U-BOOT

U-BOOT
spectre / nautilus lp vinyl cat. NA02. 2000. belgium
released in: 2000
format: 12″ lp vinyl limited edition
normal edition: 500 copies
special edition: 38 copies. album comes in a metal frame
listen / buy this cd on iTunes/Bandcamp:

https://ahcama-sotz.bandcamp.com/album/u-boot

u-boot theme
deep Inferno
ocean
fate
u-68
iceberg
lord of steel
sinking

review

u-boot [review by immanence]

Ah Cama-Sotz is an act well renowned for his ability to create dark, dense atmospheres amidst the ritualistic beats and music of his compositions. So, I began to get quite excited at the prospect of “U-Boot”, a completely ambient album on the Spectre sub-label, Nautilus.

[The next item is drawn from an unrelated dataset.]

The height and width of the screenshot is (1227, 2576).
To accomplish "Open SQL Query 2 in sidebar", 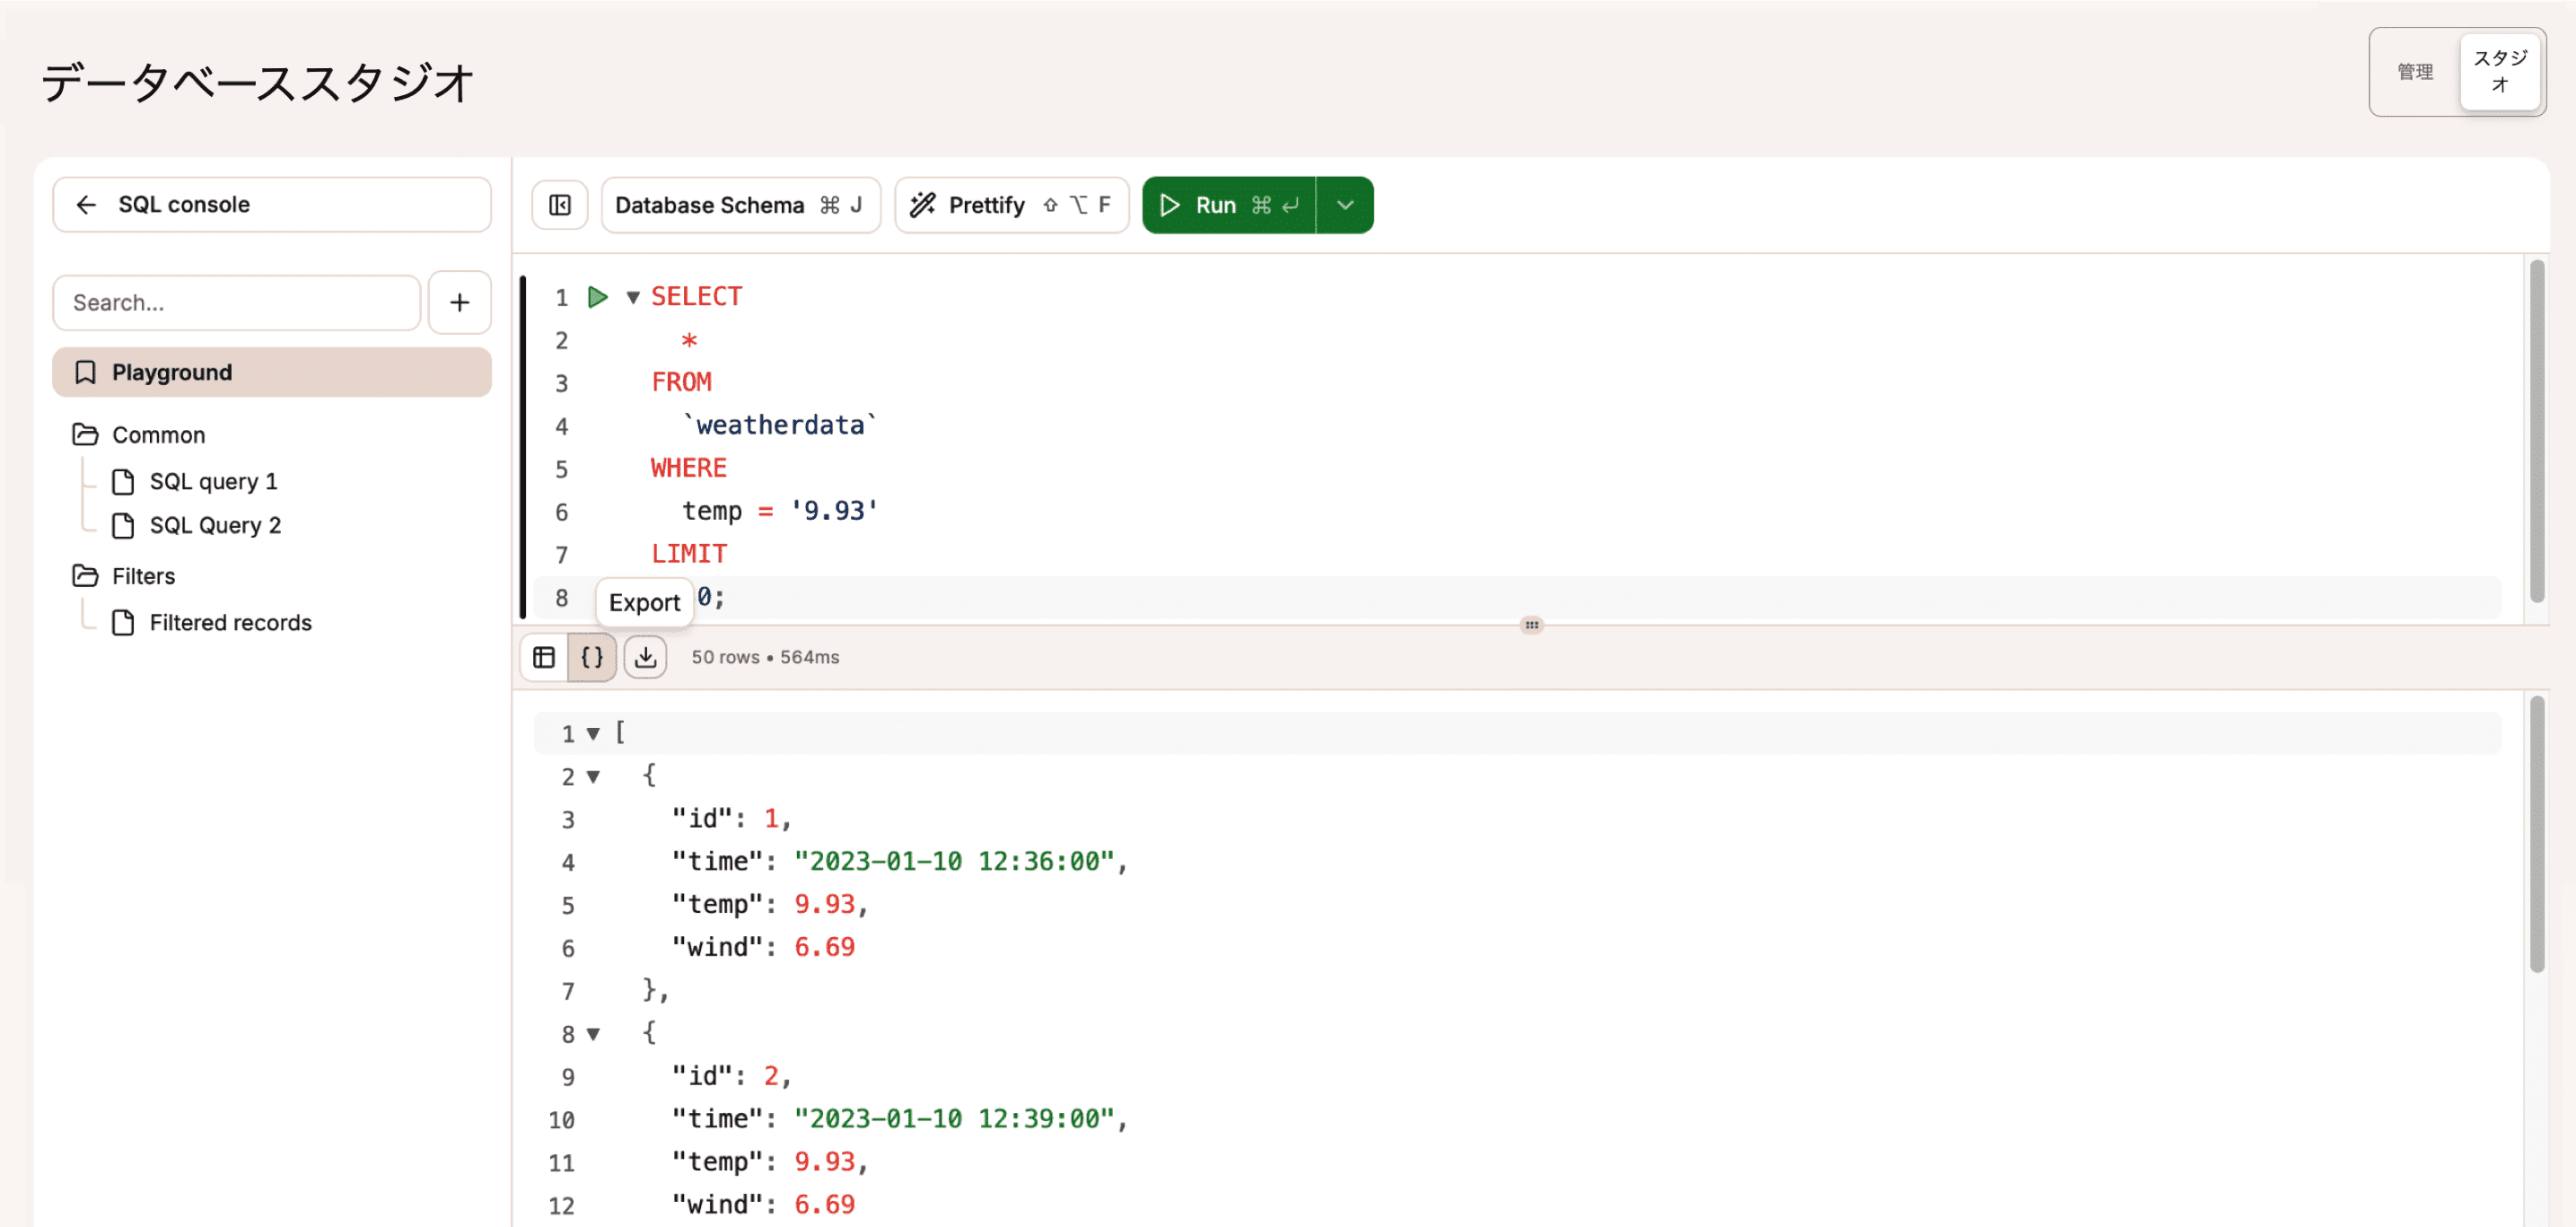I will click(x=214, y=525).
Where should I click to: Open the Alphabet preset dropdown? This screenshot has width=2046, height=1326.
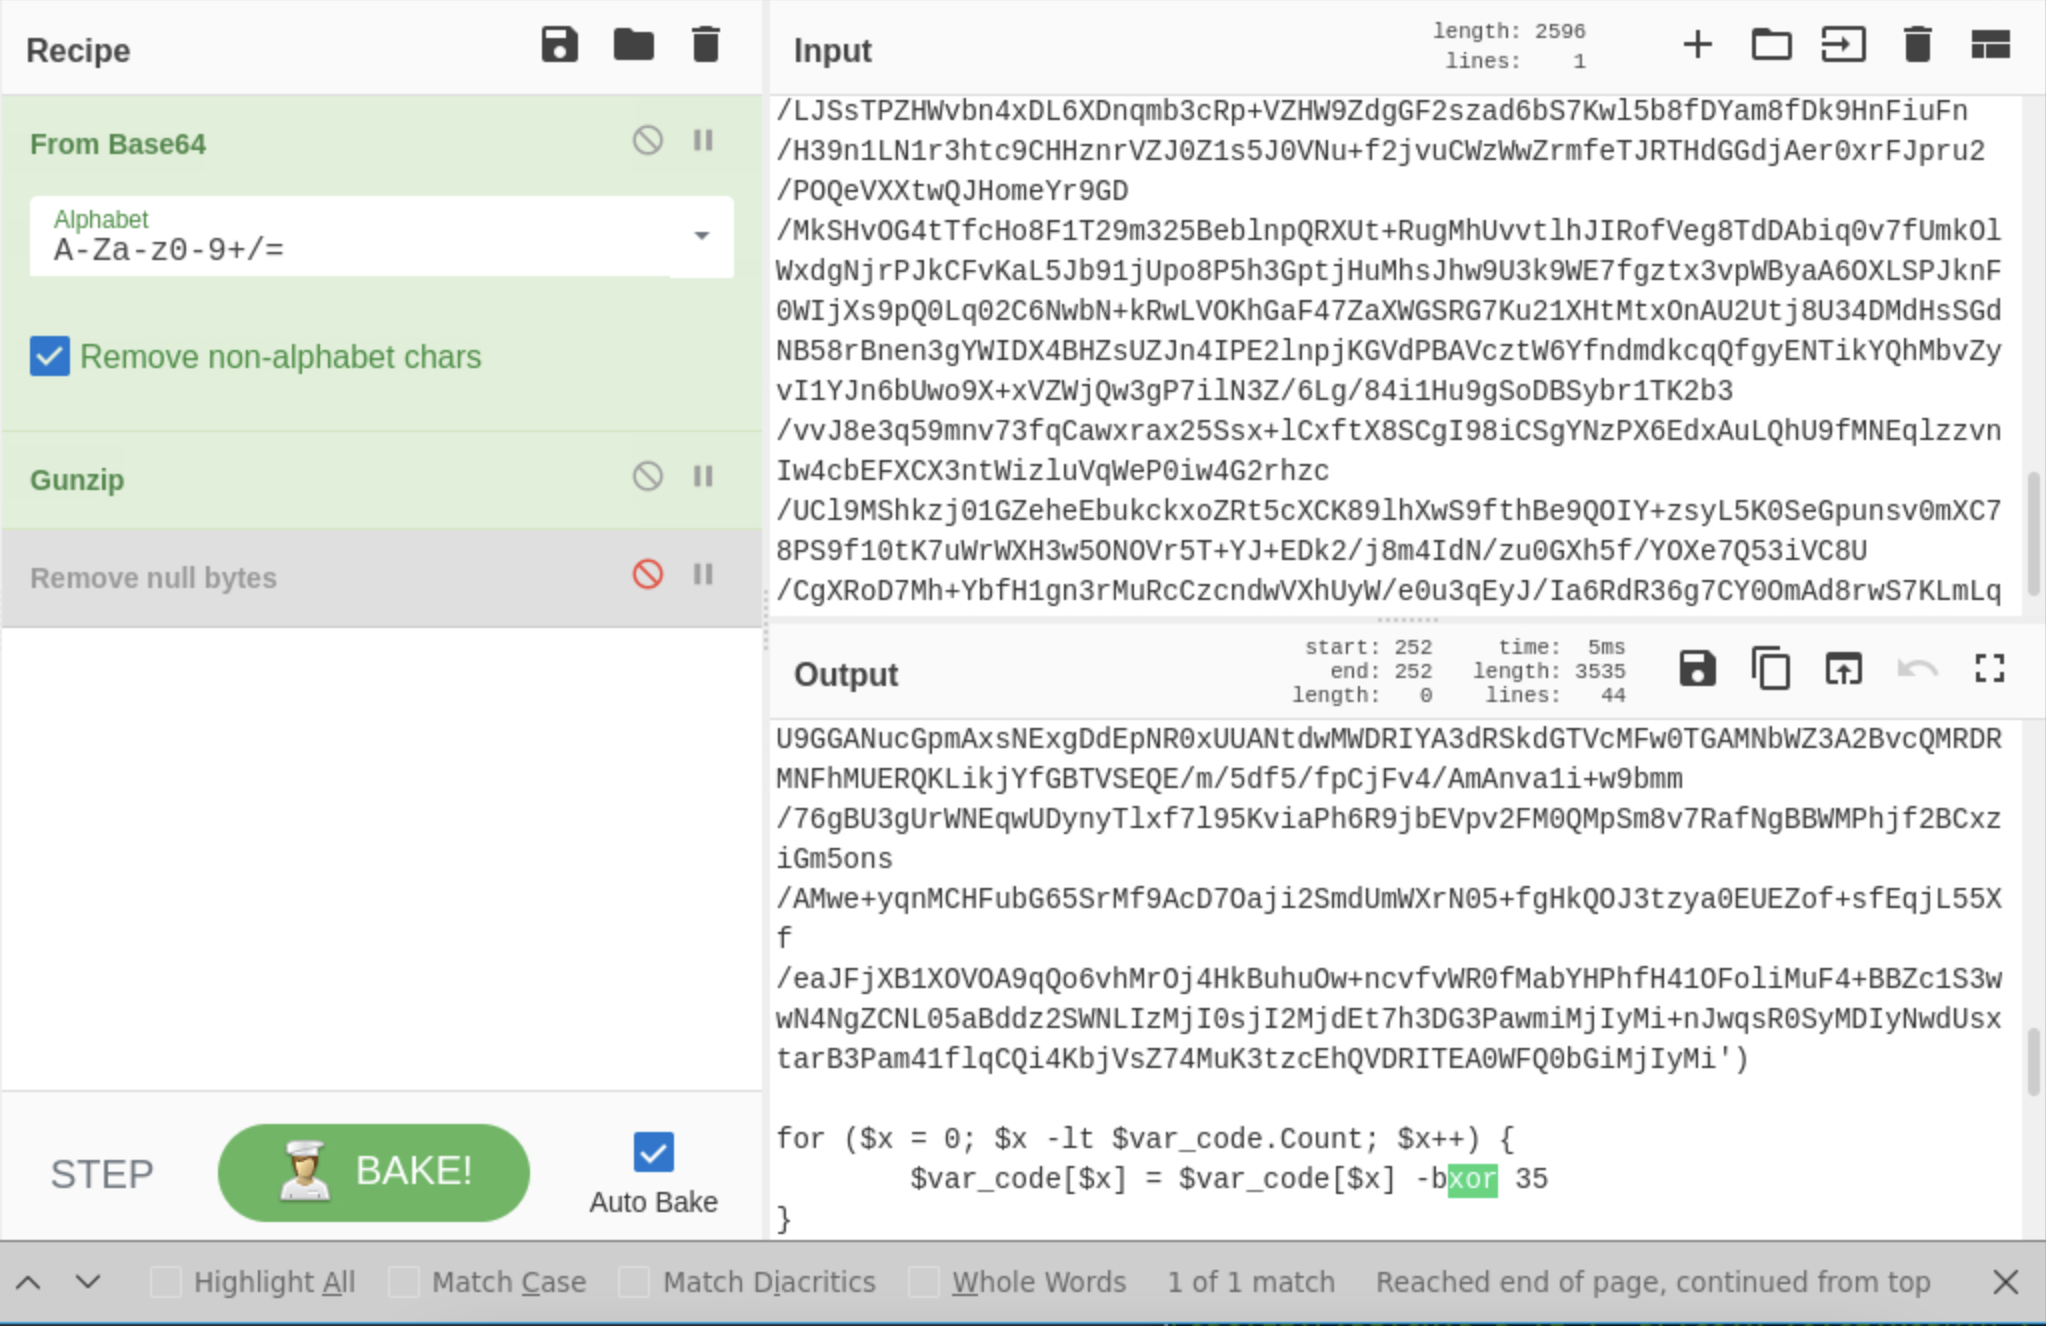702,237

All Nautilus titles are based around the theme of water, from which Ah Cama-Sotz has derived a typically sinister concept: the final, fateful voyage of a WWII U-Boat, U-68, which was sunk by US depth charges on 10th April 1944.

Our journey begins on the “Backbord” side with the “U-Boot Theme” which sets the tone and atmosphere for the rest of the album. Layers of cool, liquid, synthesized sounds wash over us, perfectly produced to give the true feeling of being submerged in dark, threatening waters with gallons of reverb and deep sub-sonic rumblings. There is no music to speak of on this side of the record, merely these gloriously expansive aquascapes, which appear to be totally assembled from analogue synthesizer sounds – as far as I can tell, there are no samples, rendering these all the more impressive.

The next phase of the record is the “Steuerbord” side which, while still continuing the atmospheric elements of “Backbord”, also brings a more tuneful air to the record through tonal shifts in the ambience and imitated submarine “pings”. The album now becomes increasingly mournful with each despondent chord and descending progression, the thundering basses growing ever stronger until the album reaches its climax in “Sinking”. This has to be one of my favourite Ah Cama-Sotz pieces, suddenly emerging out of the stifling atmospheres with a hauntingly beautiful melody: triumphant, yet doleful as it evokes the images of U-68’s crew, floating helplessly down to their silent, bitter end.

Every time I play this album, I become ever more enamoured with it. Ah Cama-Sotz avoids the usual ambient cliché of a “soundtrack to an unmade movie” by painting, not films, but incredibly detailed tableaux like pictures from a history book. While we can never know what the crew of U-68 experienced, “U-Boot” brings us frighteningly close; expressing with sound what words and images cannot.